Dielectric loss versus frequency of Ca_0.5Ba_0.5−x Tb _x Zn _y Fe_12−y O₁₉ (x = 0.00–0.10; y = 0.00–1.00) ferrites

3.4 AC conductivity

Figure 10 shows the results of AC conductivity (σ _ac) as a function of frequency. The real AC conductivity σ′ consists of two terms [32]:

$$\sigma^{{\prime }} = \, \sigma_{1} (T ) { } + \, \sigma_{2} (\omega ,T)$$

(7)

Fig. 10

AC conductivity of Ca_0.5Ba_0.5−x Tb _x Zn _y Fe_12−y O₁₉ (x = 0.00–0.10; y = 0.00–1.00) ferrites

The first σ ₁ is the DC conductivity, which is temperature dependent and has been discussed earlier as resistivity is discussed. It was observed that at high temperature the electrical conductivity is high and is frequency independent, as temperature is decreased to room temperature its conductivity decreased. Second term σ ₂ is temperature and frequency dependent and is given by [28]:

$$\sigma_{2} (\omega , \, T )= B(T)\omega^{n(T)}$$

(8)

where ω is the angular frequency, the parameter B has the units of the conductivity and the exponent n is non-dimensional. Equation (6) shows that (σ _ac) is increased with increasing frequency. The results of AC conductivity could be explained on the basis of Maxwell–Wagner model and Koops phenomenological theory [40], which supposed that the ferrite samples consist of conducting grains separated by highly resistive thin-layered grain boundaries. According to this model, our results of AC conductivity at low frequencies describe the grain boundary behavior, while the dispersion at high frequency might be attributed to the conductivity of grains.

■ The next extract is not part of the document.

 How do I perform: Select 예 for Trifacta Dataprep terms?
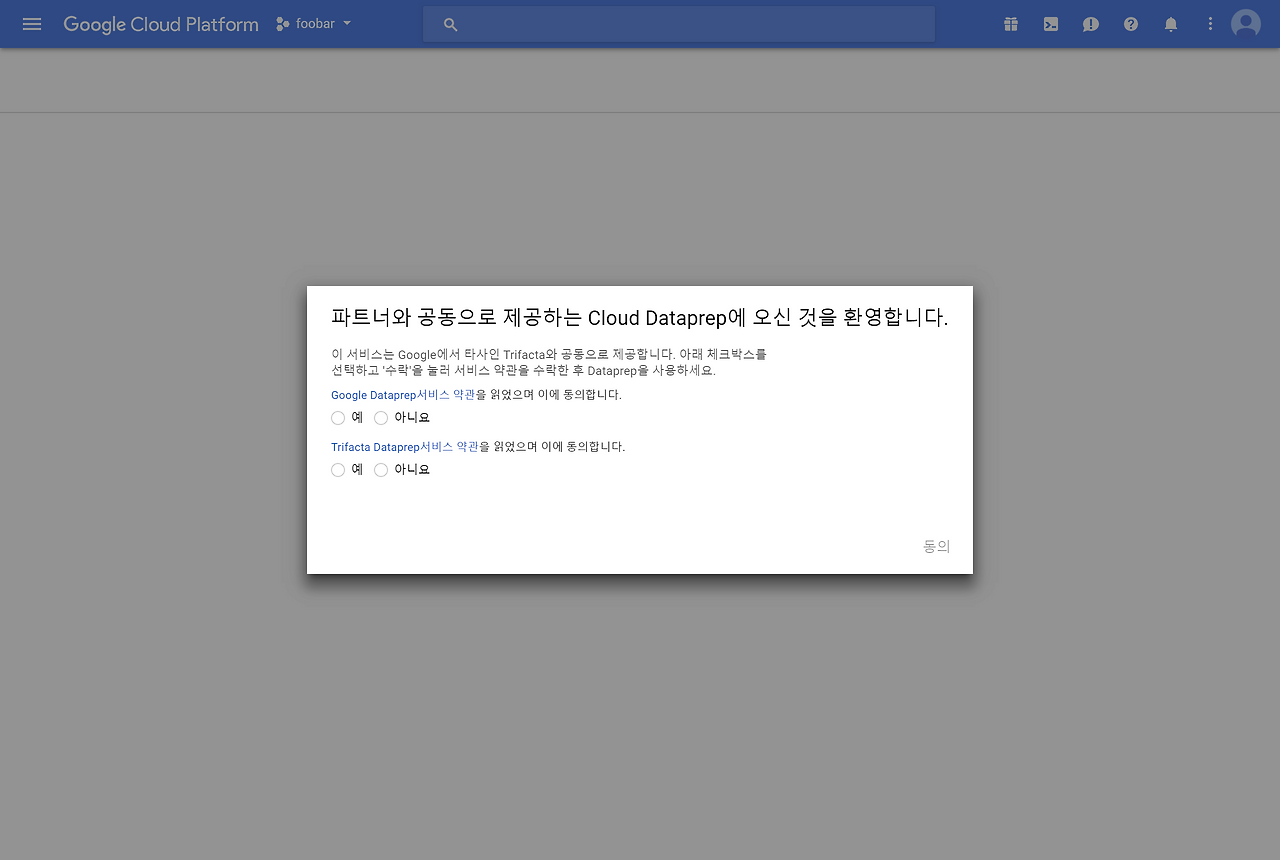[x=338, y=469]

3.4.1 Conduction mechanism

Figure 11 shows the conduction mechanism for Ca_0.5Ba_0.5−x Tb _x Zn _y Fe_12−y O₁₉ (x = 0.00–0.10; y = 0.00–1.00) hexaferrites is hopping mechanism. The conduction in normal semiconductors is explained by the energy band mechanism or hopping mechanism of localized charge carriers. In the case of low-mobility semiconductors, such as ferrites, the localized ions come close enough due to the lattice thermal vibrations, and then, small polaron is induced. The intrinsic conduction in semiconductors resulted due to the transfer of electrons from filled valance band to empty conduction band. The intrinsic conduction mechanism in the samples under investigation is ruled out within the studied temperature range [41]. According to Verwey de Boer mechanism, the electron hopping between Fe²⁺ and Fe³⁺ ions at the equivalent octahedral B-sites are responsible for electric conduction in ferrite [42]. The value of n is calculated from the slope of the log of conductivity versus log of ω graphs. The AC conductivity in above figure showed little variations at low frequencies, and it follows the power law at relatively high frequencies by following expression of the formula: \(\sigma (\omega )\alpha \omega^{n}\), where ‘n’ is a fractional exponent (0 ≤ n ≤ 1), associated with the dynamic of ions hopping. However, the value of n progressively increases with increasing interactions among moving ions and vice versa at very low values, i.e., n = 0, completely independent of frequency. The values of exponent ‘n’ in the present ferrite samples varied from 0.80 to 0.93. The values of n between 0 and 1 suggest that the process of conduction in the ferrite samples examined follows the polaron hopping mechanism [43, 44].

Fig. 11

ln(σ _ac) versus ln(ω) of Ca_0.5Ba_0.5−x Tb _x Zn _y Fe_12−y O₁₉ (x = 0.00–0.10; y = 0.00–1.00) ferrites

4 Conclusions

The prepared samples have semiconductor-like behavior, indicating that resistivity decreases with increasing temperature. The drift mobility increases due to thermal activation of the charge carriers with increasing temperature. The dielectric constant and loss follow the normal dielectric dispersion behavior, which is in accordance with the Koops theory and Maxwell–Wagner bilayer model. It appears from the results that the binary mixture of TbZn ions can control the electrical behavior of the calcium–barium hexaferrite nanoparticles, while the conduction in Ca_0.5Ba_0.5−x Tb _x Zn _y Fe_12−y O₁₉ is explained by hopping conduction mechanism of localized charge carriers.